Öksürürken göğsünü tutuyordu. Yaraları acıyordu hala. Büyüyle kapatmak zor olmuştu yaraları. Bir bloodie'nin saldırısı olduğu için işe yaramamıştı yaptığımız büyüler...
"Hadi dinlen sen."
"Ayağa kalkmak istiyorum. Yatmak bana göre değil."
"Kalkarsın Lewis. Henüz erken. Biraz daha yat. Bir kaç güne toparlarsın bu gidişle."
"Naya nerede?"
"Uyumaya gönderdim onu. Sabaha kadar başında beklemiş."
Utanarak gülümsedi.
"Hey hey! Ne var sizin aranızda?"
"Ne? Ne arası? Hiçbir şey yok tabi ki."
"İnanmadım Lewis."
"Umrumda değil inanıp inanmaman. Gerçek bu."
"Bence sen onu seviyorsun ama bekleyip görelim."
"Hah komiksin Eris. Hem sen beni sorguya çekeceğine kendine bak."
"Ne varmış bende?"
"Aisy'den hoşlanıyorsun."
Kafamı salladım. "Hayır hoşlanmıyorum. O benim arkadaşım."
"Yemezler. Onu sevdiğin her halinden belli."
Ayağa kalktım. "Sevmiyorum dedim ya!" Sesim biraz yüksek çıkmıştı.
"Tamam be. Ne kızıyorsun?"
"Neyse hadi sen uyu biraz. Kahvaltını ben getiririm."
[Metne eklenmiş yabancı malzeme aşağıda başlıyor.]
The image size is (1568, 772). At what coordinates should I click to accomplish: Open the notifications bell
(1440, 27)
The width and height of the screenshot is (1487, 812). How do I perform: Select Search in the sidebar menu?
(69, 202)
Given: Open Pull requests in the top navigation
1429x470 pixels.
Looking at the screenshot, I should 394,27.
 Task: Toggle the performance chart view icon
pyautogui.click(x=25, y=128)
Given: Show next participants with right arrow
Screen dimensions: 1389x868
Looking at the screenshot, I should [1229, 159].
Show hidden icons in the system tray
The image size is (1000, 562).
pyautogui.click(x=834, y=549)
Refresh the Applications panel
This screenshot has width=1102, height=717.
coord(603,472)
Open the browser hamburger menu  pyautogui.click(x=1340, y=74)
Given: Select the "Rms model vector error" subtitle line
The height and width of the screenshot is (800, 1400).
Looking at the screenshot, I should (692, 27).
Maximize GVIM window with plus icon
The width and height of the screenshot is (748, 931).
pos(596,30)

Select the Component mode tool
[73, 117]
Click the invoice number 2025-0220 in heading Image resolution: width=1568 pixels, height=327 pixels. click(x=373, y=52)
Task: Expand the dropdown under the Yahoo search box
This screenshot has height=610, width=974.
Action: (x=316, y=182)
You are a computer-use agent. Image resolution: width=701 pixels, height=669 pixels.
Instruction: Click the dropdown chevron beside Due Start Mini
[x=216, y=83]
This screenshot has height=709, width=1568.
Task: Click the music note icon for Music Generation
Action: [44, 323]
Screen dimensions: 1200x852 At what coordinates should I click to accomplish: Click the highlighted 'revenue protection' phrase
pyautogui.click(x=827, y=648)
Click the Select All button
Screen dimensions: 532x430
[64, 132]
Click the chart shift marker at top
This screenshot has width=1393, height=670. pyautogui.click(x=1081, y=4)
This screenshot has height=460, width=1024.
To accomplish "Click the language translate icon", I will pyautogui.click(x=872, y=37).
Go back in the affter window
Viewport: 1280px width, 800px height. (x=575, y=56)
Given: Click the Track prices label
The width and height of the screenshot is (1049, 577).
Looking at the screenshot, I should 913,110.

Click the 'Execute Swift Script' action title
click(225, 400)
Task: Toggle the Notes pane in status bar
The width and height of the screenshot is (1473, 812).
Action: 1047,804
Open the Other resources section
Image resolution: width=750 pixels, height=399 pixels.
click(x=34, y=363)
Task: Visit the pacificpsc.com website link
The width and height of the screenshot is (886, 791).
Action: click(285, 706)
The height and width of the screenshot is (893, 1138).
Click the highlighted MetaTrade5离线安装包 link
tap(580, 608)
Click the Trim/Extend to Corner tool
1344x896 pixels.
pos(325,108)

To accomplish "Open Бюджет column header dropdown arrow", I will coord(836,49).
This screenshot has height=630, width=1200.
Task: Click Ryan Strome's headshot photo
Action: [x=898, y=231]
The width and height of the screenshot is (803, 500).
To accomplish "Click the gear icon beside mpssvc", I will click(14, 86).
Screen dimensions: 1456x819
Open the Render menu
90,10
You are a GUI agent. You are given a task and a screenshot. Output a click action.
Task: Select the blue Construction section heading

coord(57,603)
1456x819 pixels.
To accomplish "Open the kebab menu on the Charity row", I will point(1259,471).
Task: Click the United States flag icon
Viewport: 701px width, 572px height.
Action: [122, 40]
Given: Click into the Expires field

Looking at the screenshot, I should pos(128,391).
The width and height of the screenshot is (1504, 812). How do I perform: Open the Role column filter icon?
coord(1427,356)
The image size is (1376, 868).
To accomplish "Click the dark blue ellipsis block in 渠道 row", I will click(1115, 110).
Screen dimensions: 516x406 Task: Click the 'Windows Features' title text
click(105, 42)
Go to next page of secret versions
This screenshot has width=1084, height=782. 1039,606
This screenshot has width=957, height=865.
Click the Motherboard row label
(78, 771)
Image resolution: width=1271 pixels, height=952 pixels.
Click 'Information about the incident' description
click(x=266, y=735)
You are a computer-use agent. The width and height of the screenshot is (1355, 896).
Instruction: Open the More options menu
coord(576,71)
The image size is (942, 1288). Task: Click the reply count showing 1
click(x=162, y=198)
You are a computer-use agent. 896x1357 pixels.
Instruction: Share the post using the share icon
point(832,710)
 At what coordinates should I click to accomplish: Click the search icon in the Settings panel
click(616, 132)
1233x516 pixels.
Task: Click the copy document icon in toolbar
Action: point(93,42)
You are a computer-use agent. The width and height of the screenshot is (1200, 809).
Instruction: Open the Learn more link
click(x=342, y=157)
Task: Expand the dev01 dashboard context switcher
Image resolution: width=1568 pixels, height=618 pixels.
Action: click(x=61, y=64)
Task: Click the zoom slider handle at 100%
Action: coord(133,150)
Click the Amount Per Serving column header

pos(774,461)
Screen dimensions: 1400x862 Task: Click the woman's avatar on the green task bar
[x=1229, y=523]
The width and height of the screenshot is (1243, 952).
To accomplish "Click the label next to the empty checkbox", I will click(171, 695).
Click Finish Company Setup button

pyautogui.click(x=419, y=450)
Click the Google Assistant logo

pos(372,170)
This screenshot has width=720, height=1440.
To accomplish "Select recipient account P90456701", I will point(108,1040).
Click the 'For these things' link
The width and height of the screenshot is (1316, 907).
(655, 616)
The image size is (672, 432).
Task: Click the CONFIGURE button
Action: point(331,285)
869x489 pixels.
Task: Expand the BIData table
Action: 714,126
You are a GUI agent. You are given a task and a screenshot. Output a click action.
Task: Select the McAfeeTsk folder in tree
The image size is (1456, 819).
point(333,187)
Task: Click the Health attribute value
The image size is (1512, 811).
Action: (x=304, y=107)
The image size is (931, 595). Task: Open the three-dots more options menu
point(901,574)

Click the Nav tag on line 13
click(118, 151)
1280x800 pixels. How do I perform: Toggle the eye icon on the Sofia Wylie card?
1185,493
Başıyla onayladığında odadan çıkıp kapıyı kapattım. Aşağı mutfağa inip oyalanmak için kahvaltıyı hazırlarken Eris'in söylediklerini düşündüm. Gerçekten ondan hoşlanıyor gibi mi görünüyorum? Hayır sadece ona karşı çok fazla sorumluluk hissediyordum. Hepsi buydu. Aşk değil. Arkadaşlık sadece.